I'm currently working on a project I'm super excited about.  Hopefully it will turn out as anticipated.  This isn't a project with the kids, so I have to work on it in the little spare time I have.  Since it is a surprise, I'll have to post pictures later!  The babies are both sleeping (miracle!), so I'm going to attempt to work on it now.  I'm sure I need to be cleaning, but crafting is so much more fun!




Saturday, June 16, 2012

Tired Doesn't Even Begin to Explain...

We've been two weeks at home: Reagan, Anna, Brent (on occasion) and me.  Oh my goodness, I never EVER knew what exhaustion was before.  I was really tired when I was at home with Reagan.  She wanted to nurse constantly, she was really super needy,and I was a first time mother who knew nothing about babies.  I thought I needed to watch her... Watch her sleep, suck her binkie, play in her gym.  I don't know what was going to happen if I didn't watch her, but I realized this time around, Anna wasn't going anywhere if I placed her in the pack 'n play or in the crib without my eyes on her. Now, I still can't take my eyes off of Reagan during her waking hours, but it's justified.  She's into EVERYTHING!

* **Activities**:
[A] In the blog passage, how long has the writer been at home with Reagan, Anna, and Brent?
[B] Please carry the blog passage forward from its last sentence.
None of the rows are needed.

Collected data
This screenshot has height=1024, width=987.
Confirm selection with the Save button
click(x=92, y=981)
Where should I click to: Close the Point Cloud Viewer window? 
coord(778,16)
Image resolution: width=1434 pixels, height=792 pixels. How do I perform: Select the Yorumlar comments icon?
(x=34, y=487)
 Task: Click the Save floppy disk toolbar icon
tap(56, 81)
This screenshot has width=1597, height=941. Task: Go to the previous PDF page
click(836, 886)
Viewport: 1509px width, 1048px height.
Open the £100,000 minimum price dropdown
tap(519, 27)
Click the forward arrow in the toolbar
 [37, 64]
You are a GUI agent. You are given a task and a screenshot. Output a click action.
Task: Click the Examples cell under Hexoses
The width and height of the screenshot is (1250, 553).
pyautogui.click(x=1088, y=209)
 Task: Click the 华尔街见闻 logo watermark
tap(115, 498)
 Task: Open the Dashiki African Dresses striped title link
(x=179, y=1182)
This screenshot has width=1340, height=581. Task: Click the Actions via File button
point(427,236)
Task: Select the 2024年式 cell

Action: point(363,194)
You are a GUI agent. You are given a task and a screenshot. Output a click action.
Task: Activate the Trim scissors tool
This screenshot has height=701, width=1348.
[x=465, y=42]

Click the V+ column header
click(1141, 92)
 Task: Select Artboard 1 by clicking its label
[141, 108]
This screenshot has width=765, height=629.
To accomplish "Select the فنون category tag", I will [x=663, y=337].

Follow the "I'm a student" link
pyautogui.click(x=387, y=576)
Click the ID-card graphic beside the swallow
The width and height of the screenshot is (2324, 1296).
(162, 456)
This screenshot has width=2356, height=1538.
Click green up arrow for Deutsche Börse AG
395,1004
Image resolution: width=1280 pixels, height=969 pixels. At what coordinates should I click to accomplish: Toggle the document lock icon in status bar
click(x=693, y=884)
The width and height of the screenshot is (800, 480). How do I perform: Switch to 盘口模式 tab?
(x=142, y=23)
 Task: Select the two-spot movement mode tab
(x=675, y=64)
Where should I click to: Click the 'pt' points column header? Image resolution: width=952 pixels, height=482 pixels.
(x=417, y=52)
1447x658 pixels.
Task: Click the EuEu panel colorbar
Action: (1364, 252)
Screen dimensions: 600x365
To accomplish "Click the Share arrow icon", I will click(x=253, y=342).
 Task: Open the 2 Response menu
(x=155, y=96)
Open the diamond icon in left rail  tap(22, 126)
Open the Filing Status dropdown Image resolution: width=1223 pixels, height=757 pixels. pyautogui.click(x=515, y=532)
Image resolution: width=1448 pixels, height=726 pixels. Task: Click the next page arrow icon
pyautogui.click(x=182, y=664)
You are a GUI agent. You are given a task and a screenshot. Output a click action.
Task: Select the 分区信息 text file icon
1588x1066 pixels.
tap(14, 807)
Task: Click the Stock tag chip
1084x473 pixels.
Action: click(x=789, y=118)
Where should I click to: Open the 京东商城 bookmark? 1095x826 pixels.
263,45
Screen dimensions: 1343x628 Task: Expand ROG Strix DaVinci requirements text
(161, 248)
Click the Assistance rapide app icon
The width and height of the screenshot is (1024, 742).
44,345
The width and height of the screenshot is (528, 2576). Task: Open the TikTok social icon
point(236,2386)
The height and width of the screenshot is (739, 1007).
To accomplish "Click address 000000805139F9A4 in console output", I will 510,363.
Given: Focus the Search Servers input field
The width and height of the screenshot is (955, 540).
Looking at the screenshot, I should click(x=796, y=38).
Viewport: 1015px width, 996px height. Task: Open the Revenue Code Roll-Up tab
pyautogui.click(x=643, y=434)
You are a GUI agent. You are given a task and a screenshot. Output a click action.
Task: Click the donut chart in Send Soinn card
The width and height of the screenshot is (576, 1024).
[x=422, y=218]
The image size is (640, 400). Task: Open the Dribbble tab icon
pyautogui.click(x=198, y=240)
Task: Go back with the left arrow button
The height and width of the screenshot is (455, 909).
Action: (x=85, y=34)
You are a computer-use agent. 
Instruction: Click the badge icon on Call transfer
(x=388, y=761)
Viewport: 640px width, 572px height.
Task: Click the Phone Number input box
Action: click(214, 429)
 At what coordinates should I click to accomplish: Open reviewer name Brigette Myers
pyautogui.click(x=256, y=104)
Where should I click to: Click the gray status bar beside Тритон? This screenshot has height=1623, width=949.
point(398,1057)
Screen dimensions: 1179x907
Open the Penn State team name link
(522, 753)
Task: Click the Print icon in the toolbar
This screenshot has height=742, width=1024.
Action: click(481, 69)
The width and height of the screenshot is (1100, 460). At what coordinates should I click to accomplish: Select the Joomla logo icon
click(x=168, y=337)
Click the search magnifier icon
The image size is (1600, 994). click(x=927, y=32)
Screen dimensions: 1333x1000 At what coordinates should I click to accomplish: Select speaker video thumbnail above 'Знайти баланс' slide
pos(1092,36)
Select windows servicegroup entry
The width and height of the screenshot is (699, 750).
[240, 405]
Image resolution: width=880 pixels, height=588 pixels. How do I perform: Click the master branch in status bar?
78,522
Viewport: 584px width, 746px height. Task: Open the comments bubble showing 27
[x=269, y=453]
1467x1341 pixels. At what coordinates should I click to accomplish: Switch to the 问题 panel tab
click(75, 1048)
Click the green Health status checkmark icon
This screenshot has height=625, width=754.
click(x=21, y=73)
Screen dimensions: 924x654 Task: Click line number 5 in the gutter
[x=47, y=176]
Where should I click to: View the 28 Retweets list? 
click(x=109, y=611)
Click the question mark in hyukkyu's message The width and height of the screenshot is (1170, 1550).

* **Exercise answers**:
[A] Two weeks.

[B]
Our schedule is starting to fall into place.  I can't get the babies to nap at the same time, but if I do, I feel like I need to take advantage of that time with laundry, dishes, and cooking.  When Reagan is up, she usually needs a playmate, and right now that's me (unless Bubba is here!).  When Anna is up, she usually needs a diaper or a boobie, and guess what, that's me too.  Between all that neediness, I spend most of my days, reading board books, changing diapers, picking up cheerios, doing puzzles, feeding a baby (while checking e-mails, pinning ways to keep my toddler busy, and looking at Facebook), singing songs from Nick Jr. and Baby Signing Time, and dreaming of 5 consecutive hours of sleep.

However, I love being home with my girls and their Bubba.  It is the busiest I've ever been.  I'm beyond tired.  I am just trying to soak their smallness in.  I know in a few short months Anna won't need me in all her waking hours, Reagan will be able to vocalize with actual words her dissatisfaction with her 8 o'clock bedtime, and Brent will be back in school (so will I, but that's another post for another day) as a second grader.  These times are precious.  So despite the fact that I'm just depleted of energy, I know that this is a time that's fleeting.  It will be over all too soon.  There's much to look forward to, but I'm not wishing the present away.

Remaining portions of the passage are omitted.